Slide rules - a mechanical device, composed of a ruler with sliding insert, marked with
various number scales, which facilitates such calculations as division, multiplication, finding
roots and finding logarithms (McGraw-Hill. 1989. Dictionary of Scientific and Technical
Terms. Third Edition).
Early Time
1621 William Oughtred - an English mathematician who invented the first circular slide rule. This
is considered the first analog computing device.
1642 Blaise Pascal - built the first automatic calculator. His machine, the Pascaline, was based
on interlocking cogs and gears. He built 50 for sale, but clerks and accountants refused to use them
for fear it would do away with their jobs!
1673 Gottfried Leibniz - designed a new type of mechanical calculator based on a cylinder with
stepped teeth now called a Leibniz wheel. It could perform addition, subtraction, multiplication and
division.
1804 Joseph Jacguard - a Frenchman who devised a stiff card punched with holes punched for
weavers. The cards were used to let some strands of thread pass while blocking others. The
Jacguard loom is not directly related to computers, but the idea of a punched card was later
adapted by Babbage as the first mechanical method for entering information into a computer.

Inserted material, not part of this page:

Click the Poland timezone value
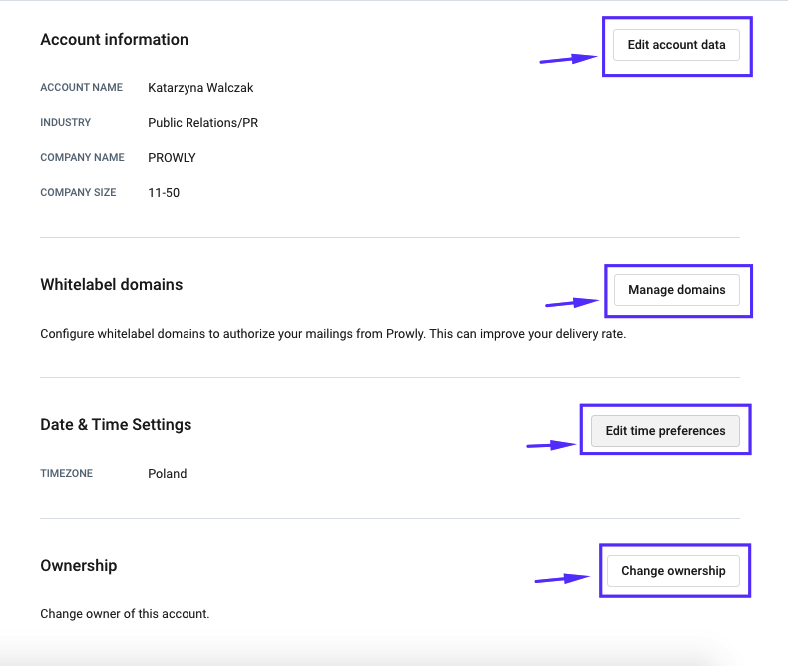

1822 Charles Babbage - completed the first difference engine, a very large machine funded by
the British government that could solve polynomial equations. It was so sensitive that it broke more
often than not, and a British Prime Minister declared its only purpose could be to compute the large
amount spent to build it!
Babbage later devised the analytical engine which was designed to perform many more
calculations. Although it was never built, it included 5 features crucial to future computers:
*an input device
*a storage facility to hold numbers for processing
*a processor or number calculator
*a control unit to direct tasks to be performed
*an output device.
1833 Augusta Ada - an amateur mathematician and close friend of Babbage who had the idea
that the analytical engine could be programmed using a single set of cards for repeating instructions.
This is the first time the concept of computer programming was suggested. She is considered the
first computer programmer.
1886 Herman Hollerith - devised a tabulating machine that used punched cards to count
electronically. The punched cards were sandwiched between brass rods; where there were holes in
the card, the rods made contact and completed an electrical circuit. This device was constructed to
allow the 1890 census to be tabulated. Hand tabulation was projected to take more than a decade.
1896 Hollerith founded the Tabulating Machine Company. In 1924, after several mergers
and take-overs the company became International Business Machines (IBM).
1906 The first vacuum was produced.
1936 Alan Turning - Wrote his seminal paper describing a hypothetical digital computer, now
referred to as a turning machine
Early Computers
The development of computer systems was strongly influenced by World War II. They were
desperately needed to calculate missile trajectories, decipher codes, etc.
1939 ABC - the first digital computer. It was designed by Dr. John Astanasoff.
1944 Mark I - the first american general purpose computer controlled by programs. It was used
at Harvard for 15 years.
1945 First "bug" - During development of the Mark II, a relay inside a computer failed and
researchers found a moth beaten to death inside its contacts. This is thought to be the origin of the
terms bug and debugging.
1946 ENIAC - a room sized computer with 18,000 vacuum tubes. Vacuum tubes produce a lot of
heat. This system could now heat New York City.
1945 John Von Neuman - developed the stored program concept. His idea was to store not only
the data to be processed in computer memory, but also the instructions used to process the data.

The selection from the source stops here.